• YOUR TASK:
With nothing added and nothing dropped, write out all of the entries below.

==========

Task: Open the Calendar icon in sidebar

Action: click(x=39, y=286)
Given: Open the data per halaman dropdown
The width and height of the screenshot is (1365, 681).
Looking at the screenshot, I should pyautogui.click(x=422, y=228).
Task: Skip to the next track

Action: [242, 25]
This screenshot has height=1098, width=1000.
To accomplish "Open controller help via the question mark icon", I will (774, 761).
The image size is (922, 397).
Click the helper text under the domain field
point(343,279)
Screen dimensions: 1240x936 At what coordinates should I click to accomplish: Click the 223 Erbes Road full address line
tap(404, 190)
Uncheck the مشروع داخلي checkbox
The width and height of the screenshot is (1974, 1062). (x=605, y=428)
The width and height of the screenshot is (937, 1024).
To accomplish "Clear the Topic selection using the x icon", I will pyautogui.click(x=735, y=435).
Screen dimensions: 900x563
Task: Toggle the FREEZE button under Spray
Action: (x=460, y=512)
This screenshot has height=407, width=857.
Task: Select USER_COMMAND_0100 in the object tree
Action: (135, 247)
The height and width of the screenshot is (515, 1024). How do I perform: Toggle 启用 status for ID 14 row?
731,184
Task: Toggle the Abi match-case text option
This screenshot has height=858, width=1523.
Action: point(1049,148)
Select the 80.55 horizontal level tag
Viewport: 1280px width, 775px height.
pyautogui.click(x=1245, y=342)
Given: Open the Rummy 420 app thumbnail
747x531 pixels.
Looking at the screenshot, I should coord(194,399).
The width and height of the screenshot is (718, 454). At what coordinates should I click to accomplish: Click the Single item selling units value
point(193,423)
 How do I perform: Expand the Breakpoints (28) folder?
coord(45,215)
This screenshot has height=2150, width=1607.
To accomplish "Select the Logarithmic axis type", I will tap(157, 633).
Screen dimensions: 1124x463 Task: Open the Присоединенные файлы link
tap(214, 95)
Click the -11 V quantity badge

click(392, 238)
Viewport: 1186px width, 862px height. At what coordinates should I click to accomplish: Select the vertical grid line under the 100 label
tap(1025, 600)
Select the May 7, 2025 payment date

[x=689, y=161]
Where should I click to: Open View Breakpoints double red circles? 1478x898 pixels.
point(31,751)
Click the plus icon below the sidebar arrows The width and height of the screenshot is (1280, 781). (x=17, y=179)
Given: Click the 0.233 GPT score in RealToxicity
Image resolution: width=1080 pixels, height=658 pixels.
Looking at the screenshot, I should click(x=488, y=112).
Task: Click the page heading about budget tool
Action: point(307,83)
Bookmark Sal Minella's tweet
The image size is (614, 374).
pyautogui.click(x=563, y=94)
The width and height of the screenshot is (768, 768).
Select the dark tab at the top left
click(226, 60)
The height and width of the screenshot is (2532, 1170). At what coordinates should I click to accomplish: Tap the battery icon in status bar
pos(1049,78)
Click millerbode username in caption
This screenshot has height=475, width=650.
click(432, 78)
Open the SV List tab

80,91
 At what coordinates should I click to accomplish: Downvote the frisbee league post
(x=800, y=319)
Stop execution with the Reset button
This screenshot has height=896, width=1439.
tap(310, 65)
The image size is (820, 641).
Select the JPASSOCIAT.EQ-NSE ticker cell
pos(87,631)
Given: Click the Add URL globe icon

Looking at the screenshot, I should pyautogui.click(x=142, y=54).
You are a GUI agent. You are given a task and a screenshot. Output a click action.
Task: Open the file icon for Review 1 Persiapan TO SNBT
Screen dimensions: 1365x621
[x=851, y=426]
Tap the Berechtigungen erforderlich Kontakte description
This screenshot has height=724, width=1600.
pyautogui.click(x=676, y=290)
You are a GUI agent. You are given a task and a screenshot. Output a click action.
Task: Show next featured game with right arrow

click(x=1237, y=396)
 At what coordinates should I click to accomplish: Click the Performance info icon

==========

• EXERCISE RESULT:
Task: Open the Calendar icon in sidebar

Action: click(x=39, y=286)
Given: Open the data per halaman dropdown
The width and height of the screenshot is (1365, 681).
Looking at the screenshot, I should pyautogui.click(x=422, y=228).
Task: Skip to the next track

Action: [242, 25]
This screenshot has height=1098, width=1000.
To accomplish "Open controller help via the question mark icon", I will (774, 761).
The image size is (922, 397).
Click the helper text under the domain field
point(343,279)
Screen dimensions: 1240x936 At what coordinates should I click to accomplish: Click the 223 Erbes Road full address line
tap(404, 190)
Uncheck the مشروع داخلي checkbox
The width and height of the screenshot is (1974, 1062). (x=605, y=428)
The width and height of the screenshot is (937, 1024).
To accomplish "Clear the Topic selection using the x icon", I will pyautogui.click(x=735, y=435).
Screen dimensions: 900x563
Task: Toggle the FREEZE button under Spray
Action: (x=460, y=512)
This screenshot has height=407, width=857.
Task: Select USER_COMMAND_0100 in the object tree
Action: (135, 247)
The height and width of the screenshot is (515, 1024). How do I perform: Toggle 启用 status for ID 14 row?
731,184
Task: Toggle the Abi match-case text option
This screenshot has height=858, width=1523.
Action: point(1049,148)
Select the 80.55 horizontal level tag
Viewport: 1280px width, 775px height.
pyautogui.click(x=1245, y=342)
Given: Open the Rummy 420 app thumbnail
747x531 pixels.
Looking at the screenshot, I should coord(194,399).
The width and height of the screenshot is (718, 454). At what coordinates should I click to accomplish: Click the Single item selling units value
point(193,423)
 How do I perform: Expand the Breakpoints (28) folder?
coord(45,215)
This screenshot has height=2150, width=1607.
To accomplish "Select the Logarithmic axis type", I will tap(157, 633).
Screen dimensions: 1124x463 Task: Open the Присоединенные файлы link
tap(214, 95)
Click the -11 V quantity badge

click(392, 238)
Viewport: 1186px width, 862px height. At what coordinates should I click to accomplish: Select the vertical grid line under the 100 label
tap(1025, 600)
Select the May 7, 2025 payment date

[x=689, y=161]
Where should I click to: Open View Breakpoints double red circles? 1478x898 pixels.
point(31,751)
Click the plus icon below the sidebar arrows The width and height of the screenshot is (1280, 781). (x=17, y=179)
Given: Click the 0.233 GPT score in RealToxicity
Image resolution: width=1080 pixels, height=658 pixels.
Looking at the screenshot, I should click(x=488, y=112).
Task: Click the page heading about budget tool
Action: point(307,83)
Bookmark Sal Minella's tweet
The image size is (614, 374).
pyautogui.click(x=563, y=94)
The width and height of the screenshot is (768, 768).
Select the dark tab at the top left
click(226, 60)
The height and width of the screenshot is (2532, 1170). At what coordinates should I click to accomplish: Tap the battery icon in status bar
pos(1049,78)
Click millerbode username in caption
This screenshot has height=475, width=650.
click(432, 78)
Open the SV List tab

80,91
 At what coordinates should I click to accomplish: Downvote the frisbee league post
(x=800, y=319)
Stop execution with the Reset button
This screenshot has height=896, width=1439.
tap(310, 65)
The image size is (820, 641).
Select the JPASSOCIAT.EQ-NSE ticker cell
pos(87,631)
Given: Click the Add URL globe icon

Looking at the screenshot, I should pyautogui.click(x=142, y=54).
You are a GUI agent. You are given a task and a screenshot. Output a click action.
Task: Open the file icon for Review 1 Persiapan TO SNBT
Screen dimensions: 1365x621
[x=851, y=426]
Tap the Berechtigungen erforderlich Kontakte description
This screenshot has height=724, width=1600.
pyautogui.click(x=676, y=290)
You are a GUI agent. You are given a task and a screenshot. Output a click action.
Task: Show next featured game with right arrow

click(x=1237, y=396)
 At what coordinates should I click to accomplish: Click the Performance info icon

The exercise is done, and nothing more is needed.